In-silico approaches to detect inhibitors of the human severe acute respiratory syndrome coronavirus envelope protein ion channel

Abstract

Recent outbreak of Coronavirus disease (COVID-19) pandemic around the world is associated with ‘severe acute respiratory syndrome’ (SARS-CoV2) in humans. SARS-CoV2 is an enveloped virus and E proteins present in them are reported to form ion channels, which is mainly associated with pathogenesis. Thus, there is always a quest to inhibit these ion channels, which in turn may help in controlling diseases caused by SARS-CoV2 in humans. Considering this, in the present study, authors employed computational approaches for studying the structure as well as function of the human ‘SARS-CoV2 E’ protein as well as its interaction with various phytochemicals. Result obtained revealed that a-helix and loops present in this protein experience random movement under optimal condition, which in turn modulate ion channel activity; thereby aiding the pathogenesis caused via SARS-CoV2 in human and other vertebrates. However, after binding with Belachinal, Macaflavanone E, and Vibsanol B, the random motion of the human ‘SARS-CoV2 E’ protein gets reduced, this, in turn, inhibits the function of the ‘SARS-CoV2 E’ protein.
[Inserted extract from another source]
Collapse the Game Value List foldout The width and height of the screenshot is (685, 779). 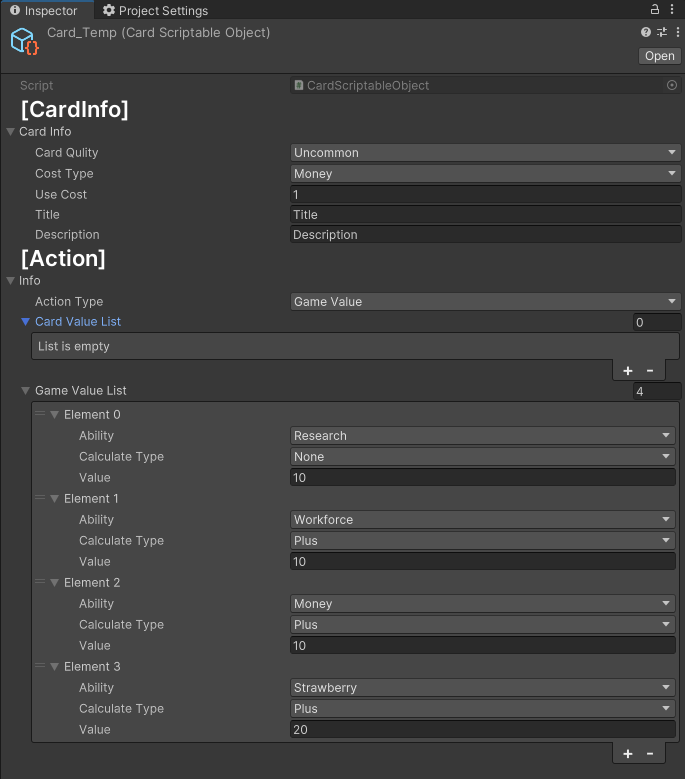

It is pertinent to note that two amino acids, namely VAL25 and PHE26, play a key role while interacting with these three phytochemicals. As these three phytochemicals, namely, Belachinal, Macaflavanone E & Vibsanol B, have passed the ADMET (Absorption, Distribution, Metabolism, Excretion and Toxicity) property as well as ‘Lipinski’s Rule of 5s’, they may be utilized as drugs in controlling disease caused via SARS-COV2, after further investigation.